▶ TEXTO MOSTRADO
################

DE TRADICIONES Y MODERNIDAD
En Una pastelería en Tokio la gran realizadora japonesa Naomi Kawase vuelve a dar muestras de su talento para construir con sensibilidad relatos centrados en los vínculos humanos, incluso cuando apuesta aquí por una historia más convencional de lo habitual. En la película (que llega con tres años de retraso) un pastelero algo hosco reconecta con su interior luego de contratar a una anciana cocinera que lo acerca a métodos artesanales y tradicionales de la gastronomía. Como en gran parte del cine japonés, el choque entre el pasado y el presente es lo que determina el conflicto, que aquí se esboza con mayor levedad que en otros films (pensar en el cine de Takeshi Kitano), y surge como telón de fondo de la relación entre Sentaró (Masatoshi Nagase) y Tokue (Kirin Kiki).

################

▶ TAREA PROPUESTA
Reproduce palabra por palabra el tramo de la reseña de la película que va desde "DE TRADICIONES Y" hasta "Tokue (Kirin Kiki).".

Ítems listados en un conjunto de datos
################

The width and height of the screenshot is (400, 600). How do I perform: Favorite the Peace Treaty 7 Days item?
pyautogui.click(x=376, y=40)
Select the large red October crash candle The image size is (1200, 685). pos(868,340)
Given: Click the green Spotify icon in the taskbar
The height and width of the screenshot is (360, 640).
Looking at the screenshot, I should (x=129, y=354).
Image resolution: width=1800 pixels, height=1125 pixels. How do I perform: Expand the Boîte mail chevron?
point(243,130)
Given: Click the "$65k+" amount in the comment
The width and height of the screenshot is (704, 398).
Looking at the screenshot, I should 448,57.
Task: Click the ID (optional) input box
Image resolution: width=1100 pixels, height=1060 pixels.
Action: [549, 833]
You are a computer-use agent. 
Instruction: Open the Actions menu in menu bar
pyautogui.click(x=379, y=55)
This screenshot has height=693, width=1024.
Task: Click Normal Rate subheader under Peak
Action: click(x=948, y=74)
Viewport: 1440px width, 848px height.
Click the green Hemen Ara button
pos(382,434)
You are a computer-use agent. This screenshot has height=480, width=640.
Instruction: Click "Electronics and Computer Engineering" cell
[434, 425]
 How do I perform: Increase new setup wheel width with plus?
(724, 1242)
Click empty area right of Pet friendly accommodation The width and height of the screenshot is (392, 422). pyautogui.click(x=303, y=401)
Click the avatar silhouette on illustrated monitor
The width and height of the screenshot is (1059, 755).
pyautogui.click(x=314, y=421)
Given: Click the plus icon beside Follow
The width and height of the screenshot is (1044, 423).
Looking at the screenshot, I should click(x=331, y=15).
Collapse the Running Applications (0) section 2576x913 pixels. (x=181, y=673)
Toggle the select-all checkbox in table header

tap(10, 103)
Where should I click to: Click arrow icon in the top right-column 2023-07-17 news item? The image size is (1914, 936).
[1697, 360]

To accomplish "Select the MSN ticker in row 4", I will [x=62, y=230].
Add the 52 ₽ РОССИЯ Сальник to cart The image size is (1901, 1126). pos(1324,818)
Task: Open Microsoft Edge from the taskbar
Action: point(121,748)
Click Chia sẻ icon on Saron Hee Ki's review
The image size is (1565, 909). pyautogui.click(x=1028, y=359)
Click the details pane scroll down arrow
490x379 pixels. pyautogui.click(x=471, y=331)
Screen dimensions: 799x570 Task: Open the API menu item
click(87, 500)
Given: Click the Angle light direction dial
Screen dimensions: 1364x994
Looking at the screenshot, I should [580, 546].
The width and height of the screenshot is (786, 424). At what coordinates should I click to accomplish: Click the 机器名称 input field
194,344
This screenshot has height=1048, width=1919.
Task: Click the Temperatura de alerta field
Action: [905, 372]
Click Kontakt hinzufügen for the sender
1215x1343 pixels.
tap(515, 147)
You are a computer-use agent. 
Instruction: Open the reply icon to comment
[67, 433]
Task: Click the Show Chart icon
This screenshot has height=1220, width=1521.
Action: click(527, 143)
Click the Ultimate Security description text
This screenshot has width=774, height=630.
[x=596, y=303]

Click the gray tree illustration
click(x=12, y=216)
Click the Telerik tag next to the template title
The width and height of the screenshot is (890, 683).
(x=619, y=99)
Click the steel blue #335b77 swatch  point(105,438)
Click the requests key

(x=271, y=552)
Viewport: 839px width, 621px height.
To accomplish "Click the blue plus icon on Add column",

################

▶ RESULTADO OBTENIDO
DE TRADICIONES Y MODERNIDAD
En Una pastelería en Tokio la gran realizadora japonesa Naomi Kawase vuelve a dar muestras de su talento para construir con sensibilidad relatos centrados en los vínculos humanos, incluso cuando apuesta aquí por una historia más convencional de lo habitual. En la película (que llega con tres años de retraso) un pastelero algo hosco reconecta con su interior luego de contratar a una anciana cocinera que lo acerca a métodos artesanales y tradicionales de la gastronomía. Como en gran parte del cine japonés, el choque entre el pasado y el presente es lo que determina el conflicto, que aquí se esboza con mayor levedad que en otros films (pensar en el cine de Takeshi Kitano), y surge como telón de fondo de la relación entre Sentaró (Masatoshi Nagase) y Tokue (Kirin Kiki).